While I was building the company, my uncle Pasquale, a hard-headed man from Abruzzo who was very devoted to his work, did two things: he gave me two works by Adriano Olivetti – available today in ‘Ai lavoratori’ and ‘Le fabbrica di bene’, published by Edizioni Comunità – and he told me about the Olivetti Programma 101, the first personal computer in the world. Or the first programmable calculator, as the Americans call it – perhaps they are more pragmatic, or simply more protective of their technological superiority.
I think my uncle gave me these speeches by Olivetti because he wanted to make sure I understood not such much how I should do business, but why I should do it. What its ultimate goal is. Those speeches, in a style that to a twenty-something seemed far-off and from another time, actually had a profound influence on me. They succeeded in this because, behind that old-fashioned style, their values were timeless.
Secondly, my uncle told me about the Programma 101.
He worked in Ancona at the Institute of Economics, which was run by Giorgio Fuà, one of Olivetti’s advisors. They gave my uncle one of the very first Programma 101s, serial number 2. Thanks to that new tool, his work changed. For the better, of course. He was able to automate most of the tedious calculations and spend more time focusing on the part of the job that satisfied him the most: being creative. My uncle discovered the joy of gaining time thanks to a tool made for humans.

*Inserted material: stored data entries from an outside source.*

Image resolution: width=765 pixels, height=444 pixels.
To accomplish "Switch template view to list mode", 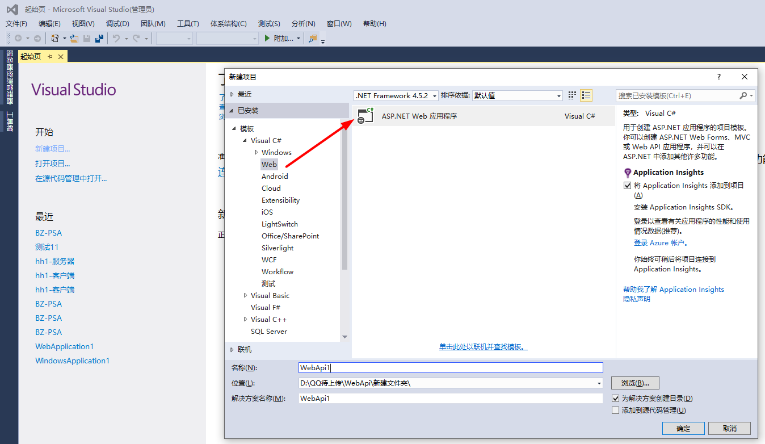I will pos(586,95).
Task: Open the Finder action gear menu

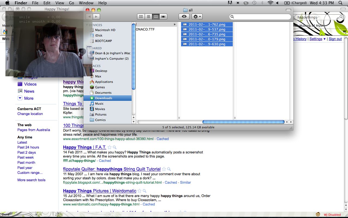Action: [x=197, y=17]
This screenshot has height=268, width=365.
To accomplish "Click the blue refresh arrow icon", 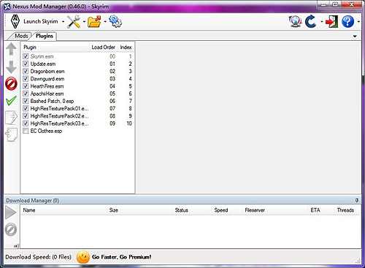I will pos(310,22).
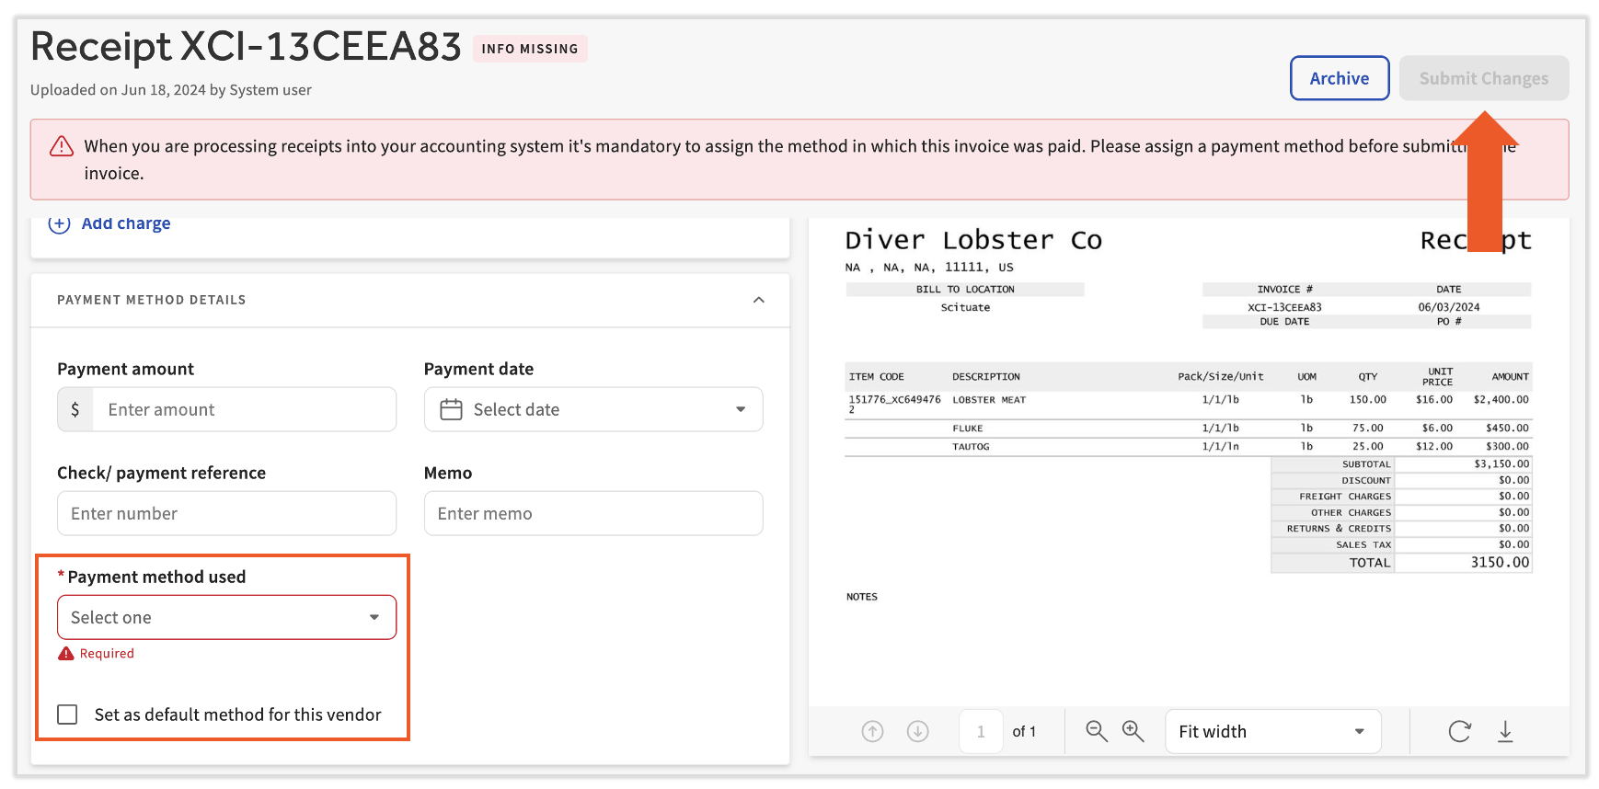Focus the Check/payment reference number field
Image resolution: width=1599 pixels, height=789 pixels.
coord(226,513)
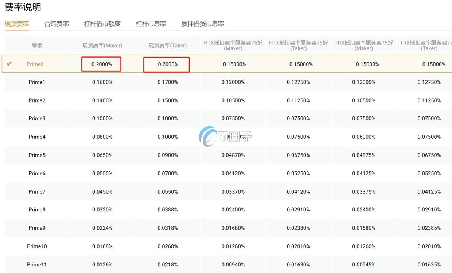Viewport: 452px width, 273px height.
Task: Click Prime8's Maker fee value 0.0320%
Action: 102,209
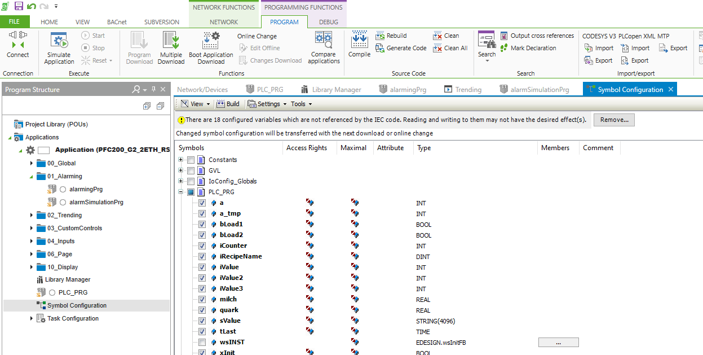Switch to the DEBUG ribbon tab

(x=329, y=22)
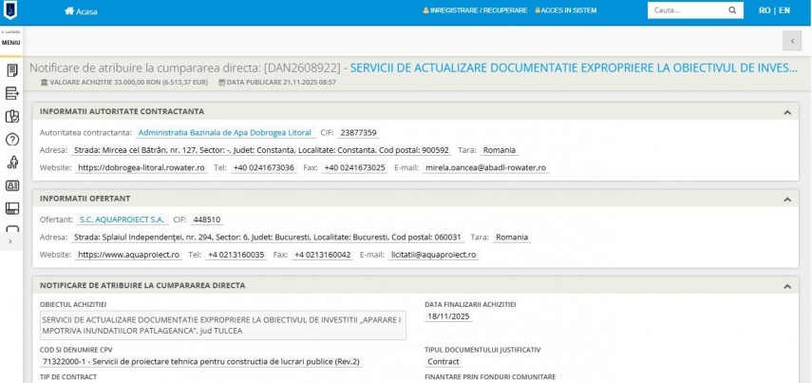The height and width of the screenshot is (383, 812).
Task: Open Acces in Sistem login
Action: pyautogui.click(x=566, y=11)
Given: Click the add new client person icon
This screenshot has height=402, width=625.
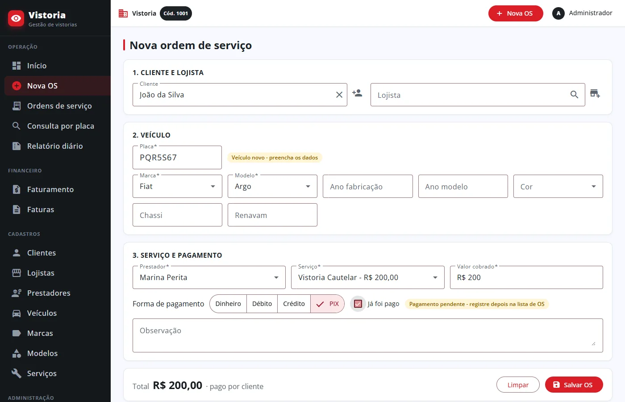Looking at the screenshot, I should [357, 93].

A tool designed not to replace people, but to support them.
It was therefore Adriano Olivetti, through my well-meaning uncle Pasquale, who taught me that a company can set itself a goal that goes beyond profit and that creating tools to allow people to improve and grow not only helps them, but is also a profitable way of doing business.
The world in which the Olivetti factory operated was a different world from the one in which we operate today. We have moved from a product-based economy to a services economy. From manual labour to intellect. We cannot take Adriano Olivetti’s teachings and apply them literally. But we can and must translate them in order to make them current.
Companies have certainly changed, although successful ones still fall into one of two main categories. The first group exploits human weaknesses: addictions such as alcohol, tobacco, gambling, sugar, and the more recent but equally dangerous psychological addictions introduced (for example) by social networks. These companies are easier to create and harder to destroy. For the most part, they do not create new wealth for society; they simply shift it from the weak to the strong.
Companies in the second category, on the other hand, are more difficult to create and unfortunately more fragile: they build tools that inspire people and help them to do great things. I have unconditional love for these companies.
I don’t think any of us can say what Olivetti would be doing if he were alive today. But I have no doubt that he would be supporting the young entrepreneurs setting up the latter companies. He would be doing this with his own capital, and he would be teaching these entrepreneurs to nurture talent by offering better working conditions to their employees. He would lend his help and support to ensure that the companies that elevate people prevail over those that exploit their weaknesses.
Based on my experience, I am certain of one thing: the application of Adriano Olivetti’s philosophy on a large scale did not fail because it was utopian, but because of his early death.
Beyond its tragic hardships, the pandemic that we are living through offers us a great opportunity for change. Silicon Valley, loved by Adriano himself as well as his father Camillo, has been attracting and stealing the brightest talents from various countries for years, but it is now experiencing the most significant exodus in its history. An exodus likely to redistribute talent more evenly across our small planet.
On this day where we pay tribute to Adriano Olivetti, I can only hope that the change brought about by the pandemic will lead to the creation of new businesses in the mould of Olivetti: fewer companies and entrepreneur-states that exploit human weaknesses, and more companies that are close to their respective communities, once again making people and their happiness the goal of the business.